Photographer James Gibson Peeler (1929-2004) spent nearly half a century documenting the African American experience in Charlotte. A native Charlottean who attended Biddleville Elementary School and West Charlotte High School, Peeler graduated from Johnson C. Smith University in 1951 and, following a stint at the New York Institute of Photography on a GI bill, he returned to Charlotte in 1954 to establish his first portrait studio on Beatties Ford Road.
Peeler’s work as a photographer included still-life, catalog images, insurance claim documentation, and studio portrait work built around a solid and loyal client base. He also photographed a wide variety of black-owned businesses from barbers and beauty shops to nightclubs and restaurants, and captured the African American community in their homes, schools, churches, and social gatherings. He also captured local civil rights leaders like Kelly and Fred Alexander and Reginald Hawkins, and photographed visits to the city by Martin Luther King, Thurgood Marshall, and others.

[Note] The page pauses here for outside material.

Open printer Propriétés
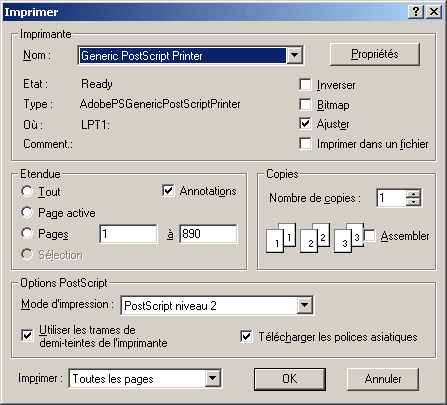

A fire destroyed Peeler’s studio in 2003, but much of his personal studio collection was saved. About 200,000 + negatives and original prints were donated to the James B. Duke Memorial Library at Johnson C. Smith University by the Peeler family, and have been preserved and organized. Thousands of images are still being processed and digitized, and will be available to browse on the Peeler Studio SmugMug page.